───── Exercise data ─────
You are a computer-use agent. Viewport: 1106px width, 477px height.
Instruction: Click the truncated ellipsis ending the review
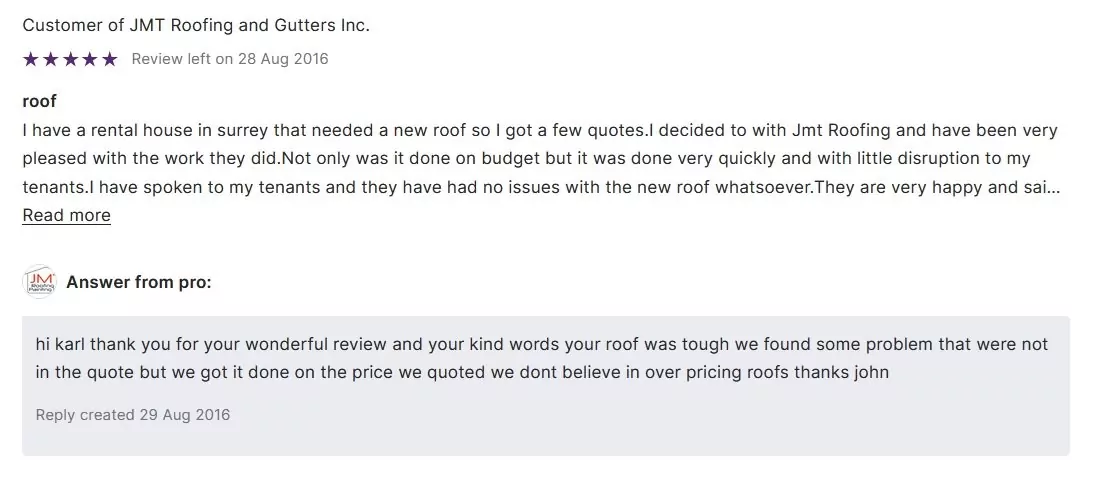[1053, 187]
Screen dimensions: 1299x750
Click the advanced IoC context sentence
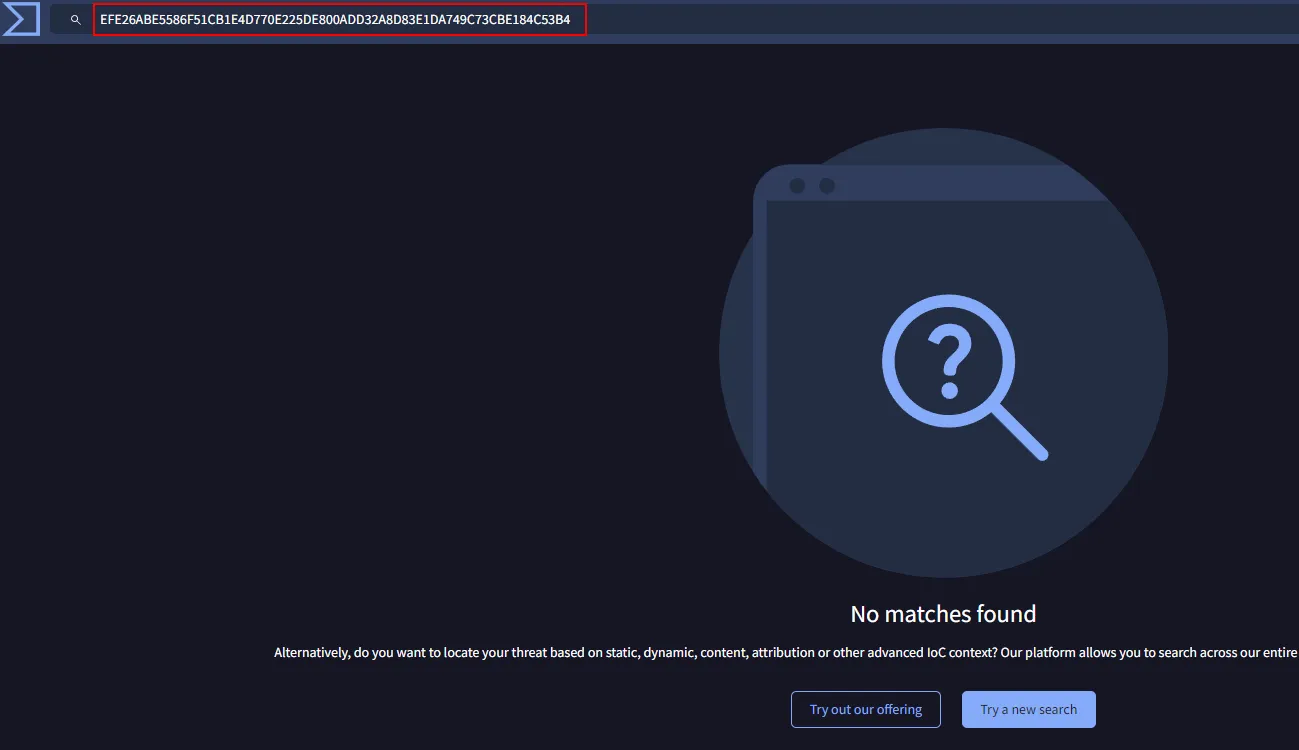[780, 652]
─────
Task directions – Retype the data in full. Images do not go in the copy.

Your response –
You are a computer-use agent. Viewport: 1106px width, 477px height.
Instruction: Click the truncated ellipsis ending the review
[1053, 187]
Screen dimensions: 1299x750
Click the advanced IoC context sentence
[780, 652]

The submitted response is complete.